Imagine a shared standard — call it Agent Fetch Profile — co-signed by Cloudflare and at least one of Anthropic, OpenAI, or Google. It does three things:

  • Declares how a model should prompt itself on a given domain. “Prefer Accept: text/markdown.” “Hit /v1/intents/* before considering CRUD.” “Batch reads at /bulk.” “Load tool schemas from /.well-known/tool-schemas.json.” “Cache by ETag for this TTL.”
  • Ships inside the agent runtime. Claude and GPT agents fetch the profile the moment they land on a compliant domain and automatically adopt the cheapest declared strategy. No prompt engineering on the developer side.
  • Reports the bill. Agents emit anonymized fetch-cost metrics to a standard endpoint so a site owner can watch the number drop from 18,000 tokens per task to 2,100 the week after shipping their profile.

That’s not a scanner feature. That’s a category-defining partnership that only a neutral infrastructure company with Cloudflare’s distribution could pull off. It would retire a huge chunk of the cost-of-doing-business for every serious agent platform on the planet — which is exactly the pitch that gets a model provider to co-sign instead of compete.

Right now the agent web is headed for an optimization mess. Every site invents its own discovery scheme, every agent invents its own fetch heuristic, and the token bill climbs for reasons nobody is tracking. A shared prompt-level standard, authored by the people who run the CDN and the people who run the models, is the only path that doesn’t end there.

Cloudflare’s tool, as it stands, measures readiness. What comes next should measure — and then reduce — the bill.

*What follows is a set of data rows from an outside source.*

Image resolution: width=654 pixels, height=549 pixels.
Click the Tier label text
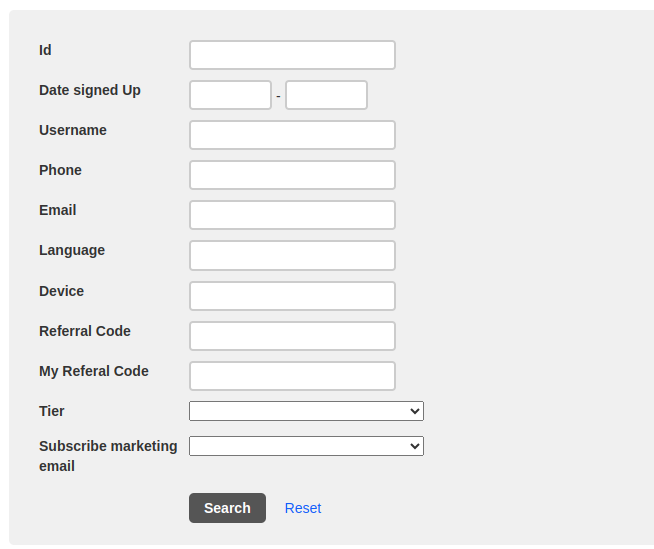click(52, 411)
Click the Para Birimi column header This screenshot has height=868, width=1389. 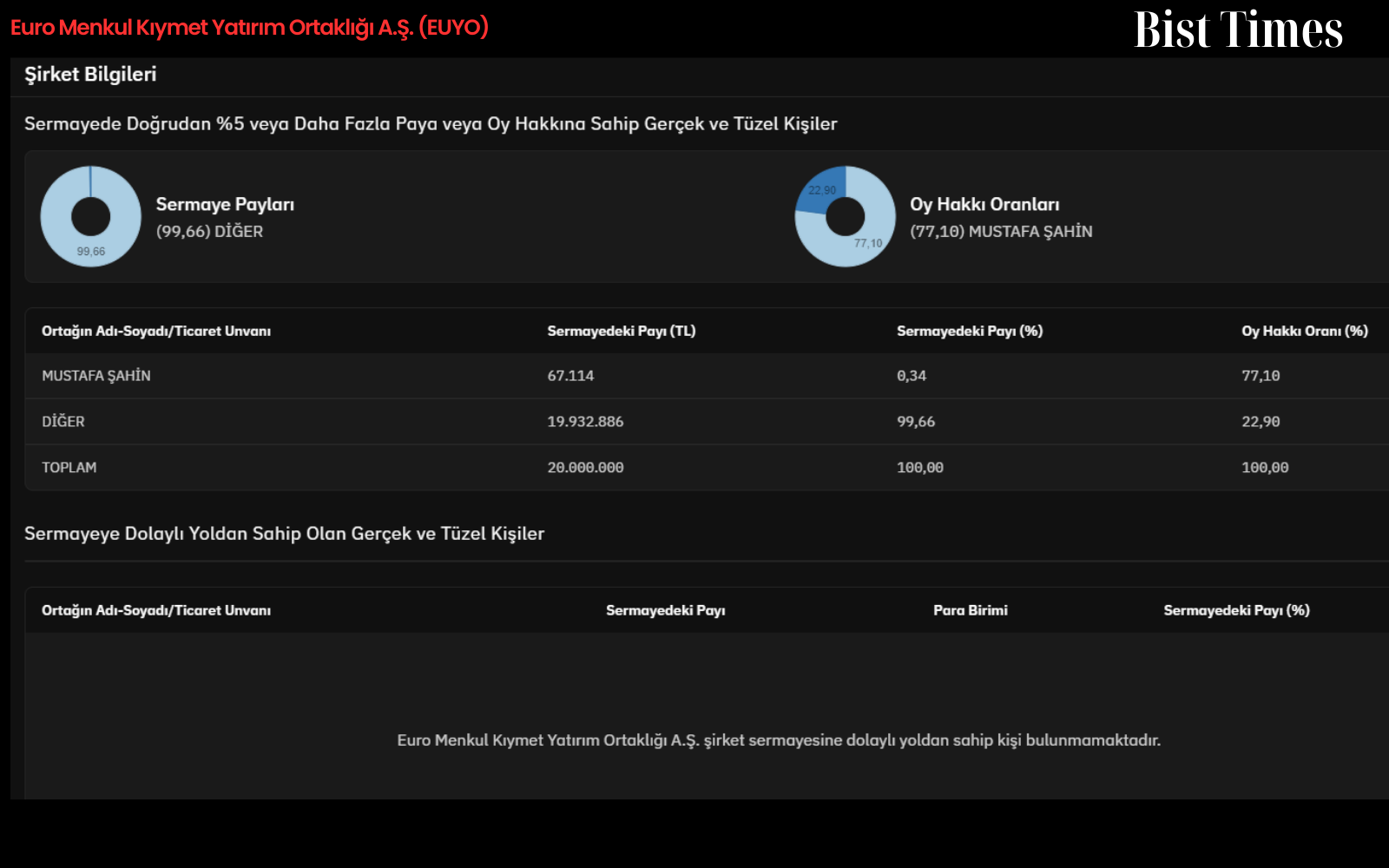971,610
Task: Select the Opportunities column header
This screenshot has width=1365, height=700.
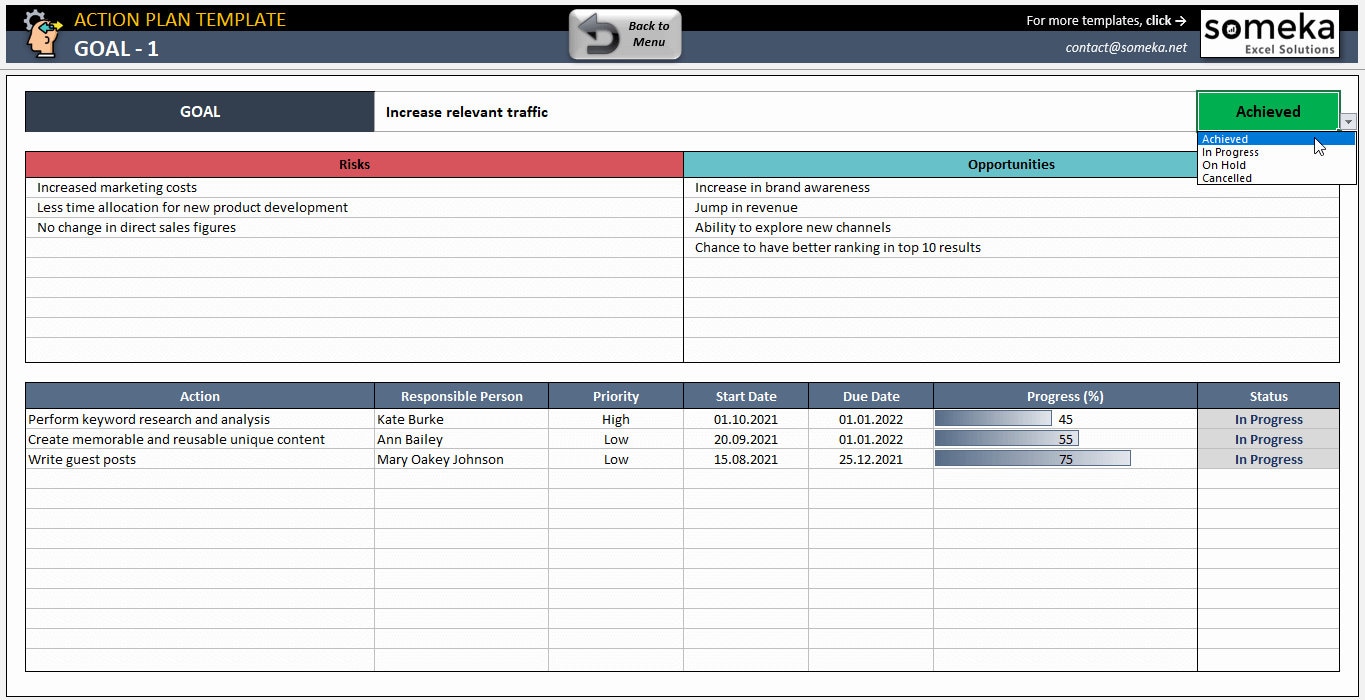Action: click(x=1010, y=164)
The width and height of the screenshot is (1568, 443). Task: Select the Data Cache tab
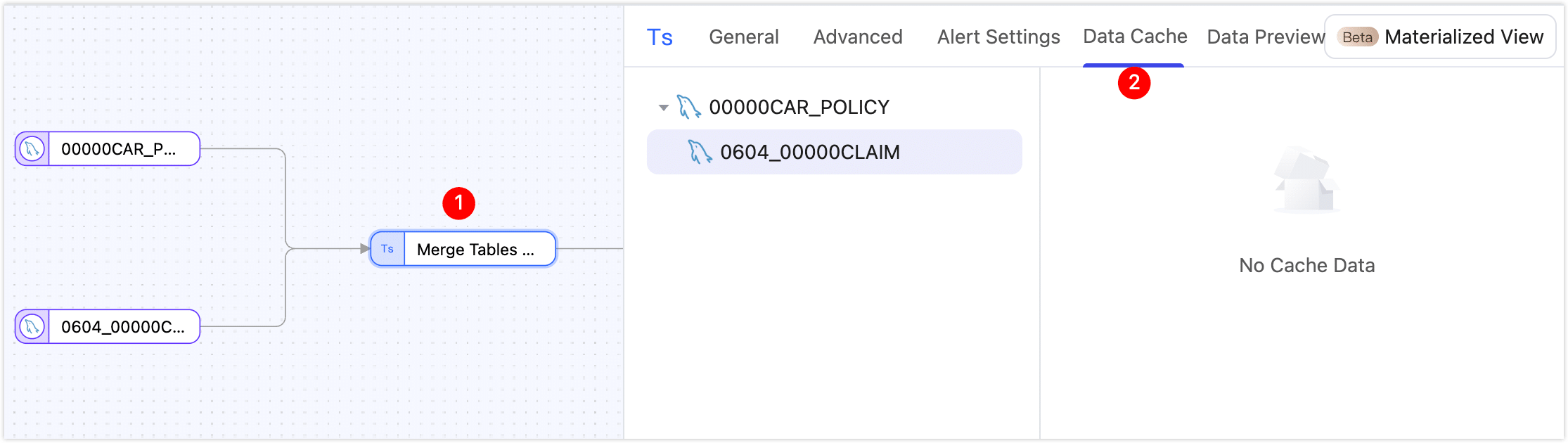[x=1134, y=37]
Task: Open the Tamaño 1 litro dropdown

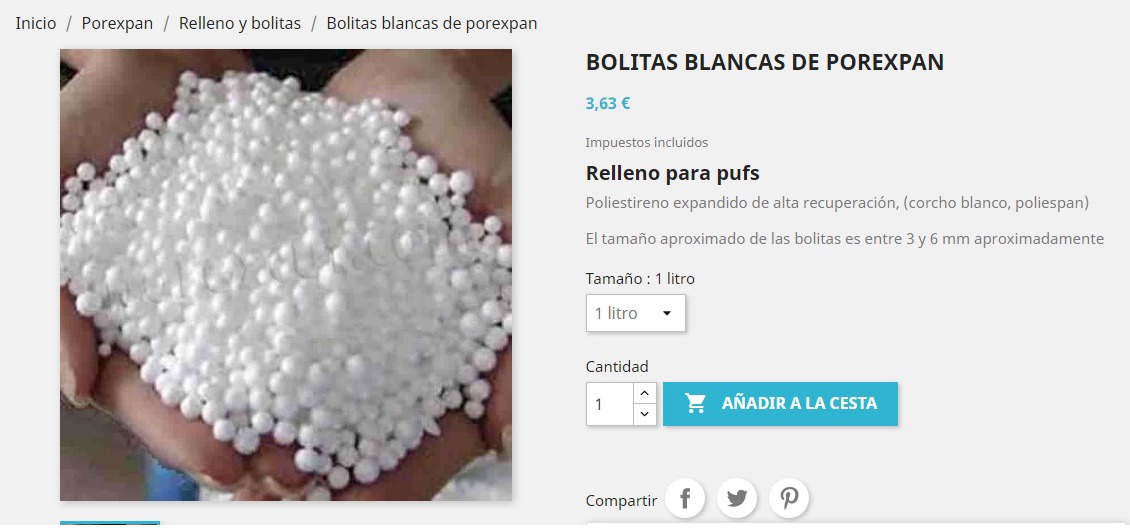Action: (x=636, y=313)
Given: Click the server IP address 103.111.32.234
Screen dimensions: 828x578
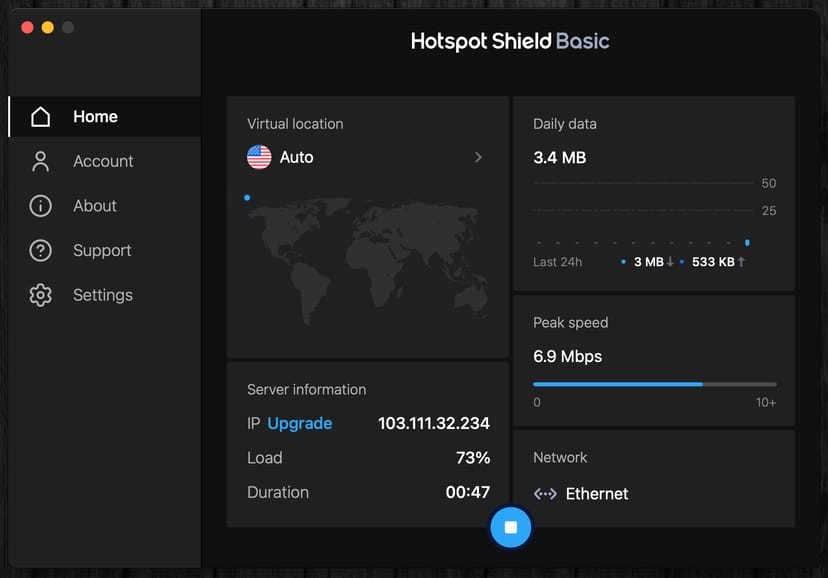Looking at the screenshot, I should pos(433,423).
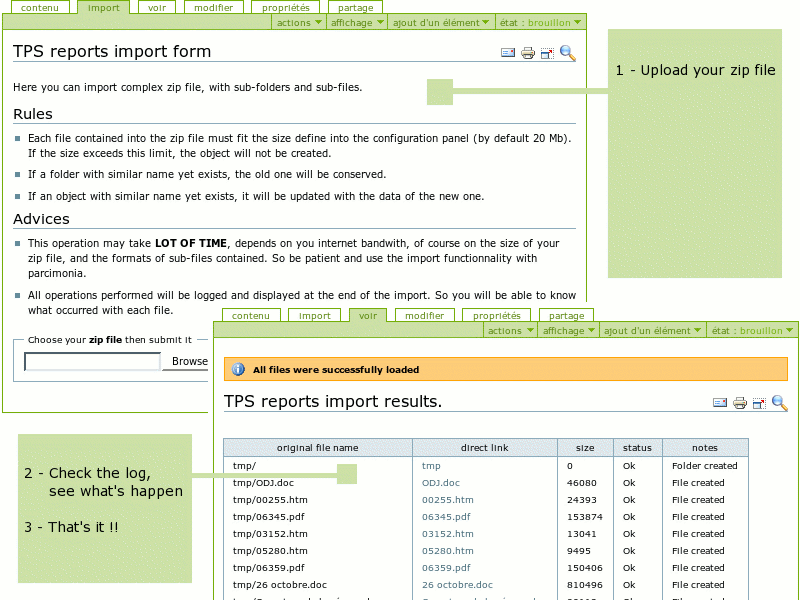Image resolution: width=800 pixels, height=600 pixels.
Task: Click the magnifying glass icon on the import form
Action: (x=567, y=54)
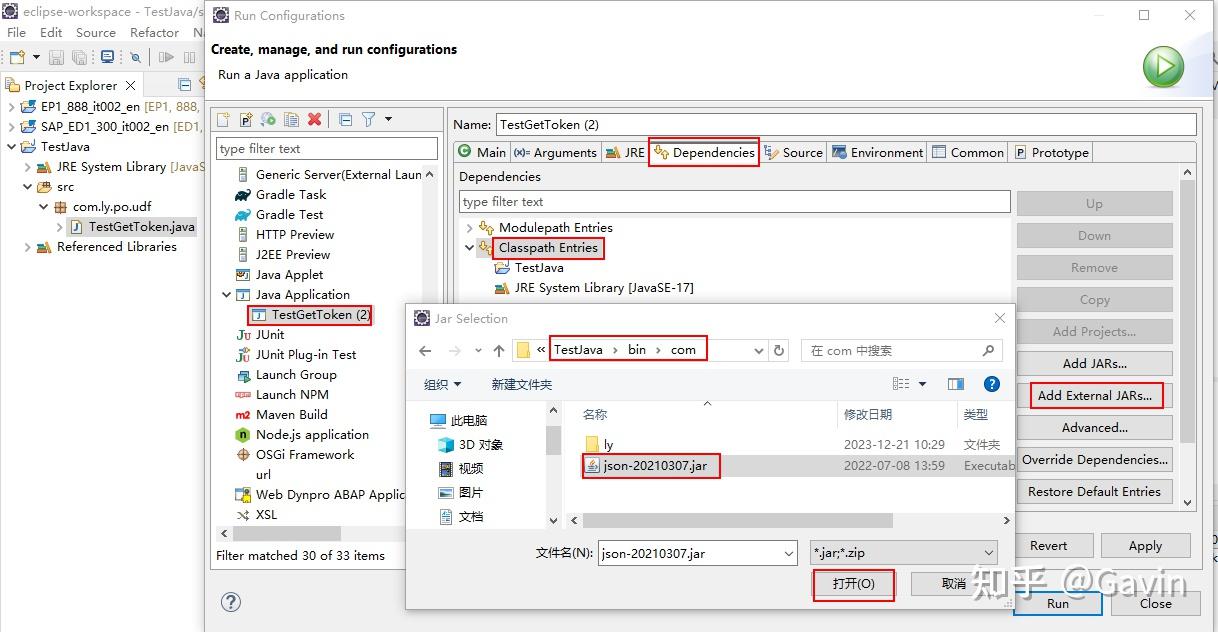The height and width of the screenshot is (632, 1218).
Task: Expand the Modulepath Entries tree node
Action: tap(469, 227)
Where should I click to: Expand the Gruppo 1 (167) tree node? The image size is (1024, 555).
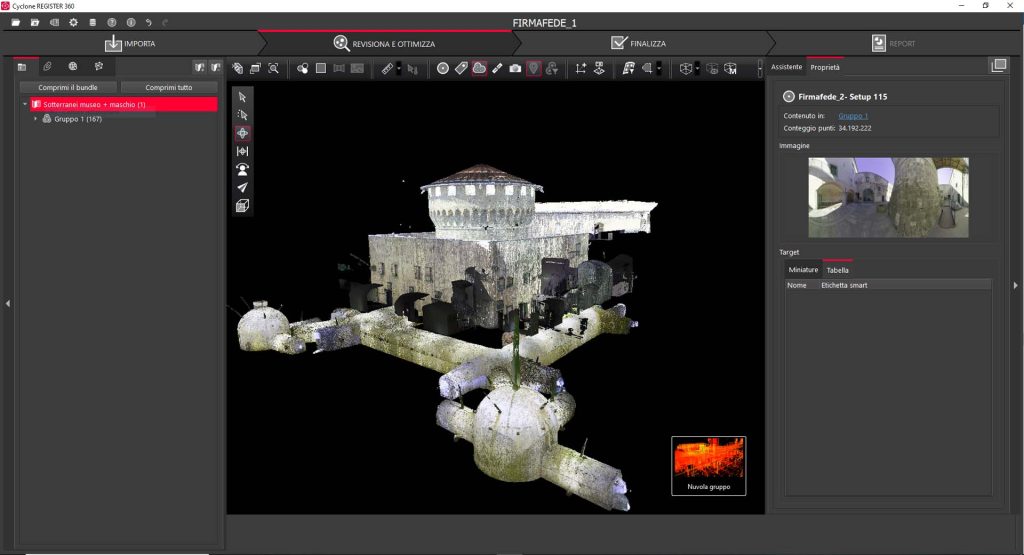[36, 119]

Where BotVisibility goes from here

A few things we’re shipping into this moment:

  • The extended CLI audit. The 14 items a crawler can’t reach — intent endpoints, scoped tokens, sandbox environments, audit logs, consequence labels, native tool schemas, rate-limit and caching headers, pagination and filtering quality.
  • WordPress plugin. Installs what a scanner only tells you is missing — generates llms.txt, agent-card.json, skills/index.json, and /.well-known/ai.json from your existing content, and keeps them current as you publish.
  • Claude Managed Agent. A resident auditor pointed at your property for continuous scan, remediate, re-check, and agent-traffic logging. A one-shot public scan is an entry point; a resident expert is how the work actually gets done.
  • Token-spend telemetry. The thing we most want to co-design with a model provider: an open spec for sites to emit and agents to report fetch-cost metrics, so the cost side of agent-readiness stops being invisible.

The aim isn’t to out-feature Cloudflare. It’s to make sure the layers a crawler can’t reach don’t get quietly left behind while everyone celebrates the baseline.


The real takeaway

If you’re a site owner, run both. Cloudflare’s scanner gets you the baseline in an afternoon. BotVisibility’s extended audit tells you whether an agent can actually transact with your product without setting a pile of tokens on fire.

If you’re Cloudflare: the scanner is a great v1. Ship an OpenAPI spec, put real tools on that MCP endpoint, and you’ll clear our 22 applicable checks in a week. Then do the thing only you can do — go get Anthropic, OpenAI, or Google on a shared prompt standard that turns agent-readiness from a discoverability question into a token-economics question.

That’s the move none of the rest of us can pull off alone. It’s also the one that actually defines the category.

Welcome to the party. Let’s go build the second half.